Not simply cast, Kabir denounced idol worship and condemned both Hindus and Muslims for their rituals; ceremonies and customs which he thought were purposeless. He preached that God can be accomplished distinctly through complete dedication. Every thoughts and ideas like these appear in his verses. One can't separate his profound spiritual experiences and his poem. Certainly, he was not a cognizant poet. It is his otherworldly journey, his joy and anguish that were passed on to his poems. Kabir is an unordinary artist, indeed. In the fifteenth century, when Persian and Sanskrit languages were overwhelming the North Indian dialects, he decided to write in the casual, local language. Not only one, his verses are combination of Hindi, Khari boli, Punjabi, Bhojpuri, Urdu, Persian and Marwari languages.

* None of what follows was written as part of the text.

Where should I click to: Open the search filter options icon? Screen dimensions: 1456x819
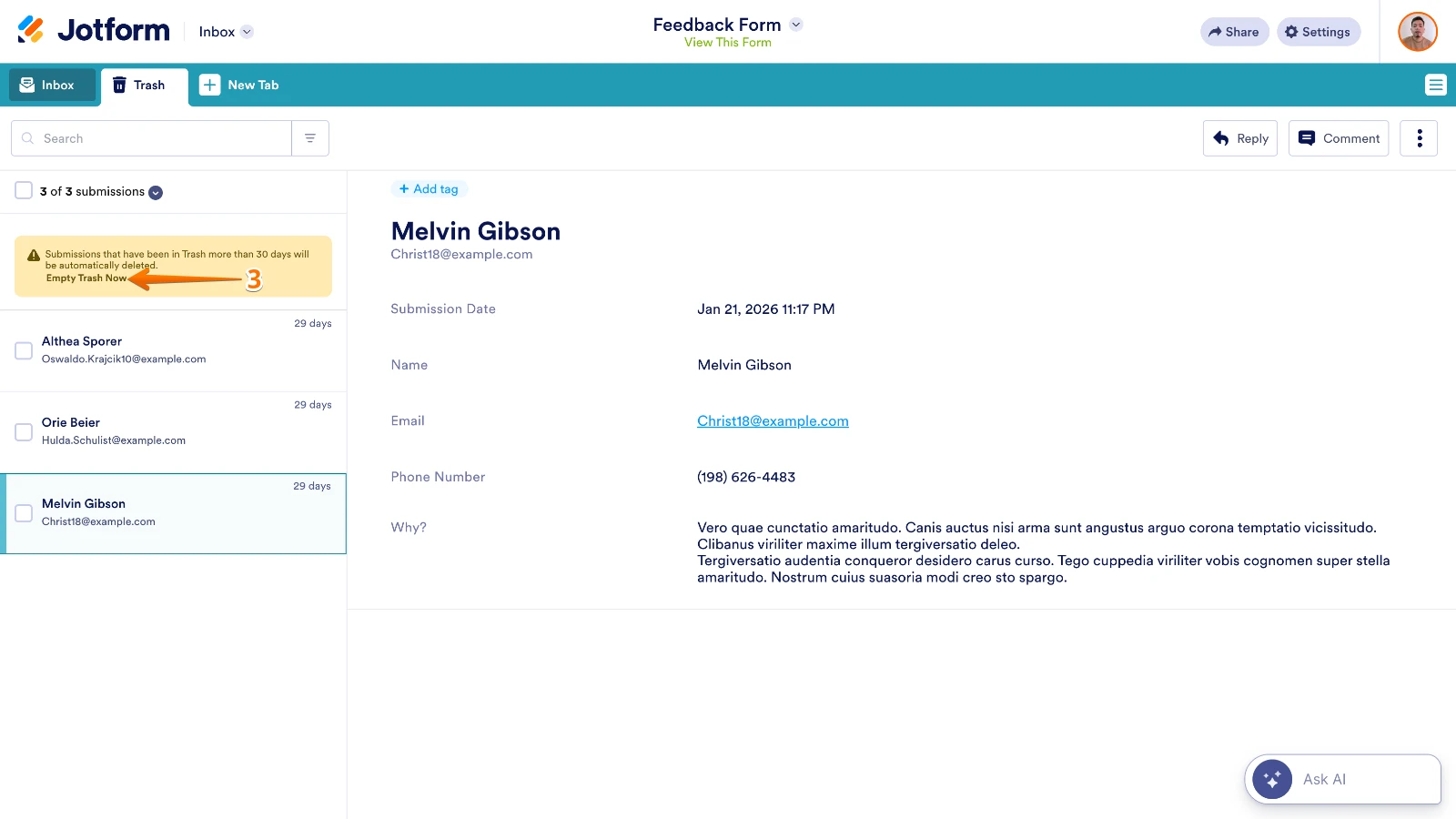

Despite the fact of the insights concerning Kabir's life are meagre, his verses have endured. He is a man known for and by his poems. A customary man whose poems have existed over hundreds of years is a declaration to the significance of his poetry. Despite the orally transmitted fact, Kabir's verses are still known today for its simple-catchy language, the profundity of otherworldly thought and experience it is guzzled with. Even after ages of his death, his poems are pertinent to contemporary society like never before.

Like Kabir, Sant Raidas was born in Varanasi, and he additionally utilized the tools of his profession to make illustrations for the declaration of his profound spiritual encounters along with his social messages. He was unschooled in the view of his introduction to the world in a Dalit family, as training was the advantage of the high rankings. He was additionally a prominent figure in the bhakti movement and a prestigious poet of the nirgun-bhakti tradition who respected the devotion of an amorphous God that could be imagined without the reflection of human mediators.

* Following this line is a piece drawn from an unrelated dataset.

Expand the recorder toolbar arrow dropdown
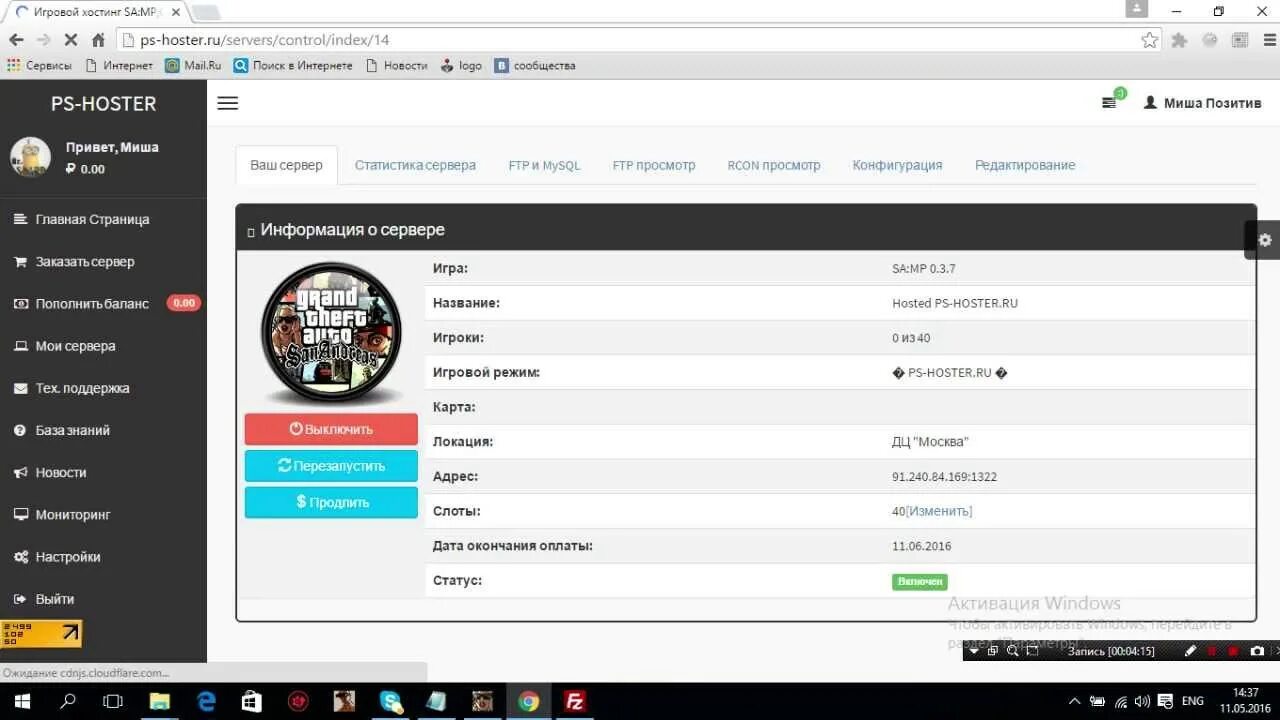 click(x=974, y=651)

These monotheistic ascetics pursued a path that was freed of both the predominant religions of the time for example Hinduism and Islam. They denied their acquiescence to both the religions and contradicted the notions and conventional components of the same. They directed a powerful philosophical strike on the caste system and worshipful admiration. They restricted the authority of Brahmans and their strict sacred scriptures.

At the Kabir Math in Varanasi, a visitor can catch a glance of a common man and a weaver in Kabir, as the objects he abandoned are left behind in the Math. The place houses a piece of handloom material woven by him, his charkha, loom and takli (spindle), a pitcher that he utilized six hundred years prior, his wooden slippers and a sandalwood rosary, which altogether reminiscences his past in the weaving background. Additionally, here in the artwork, we can see a glimpse of his weaving foundation history.


"Yamini", Rachna Bhola. रैदास वाणी: Raidas - Life and his Works. Diamond Pocket Books Pvt. Ltd., 2011.

Sant Ajaib Singh. The Ocean of Love: The Anurag Sagar of Kabir. Sanbornton, New Hampshire: Sant Bani Ashram , 1982.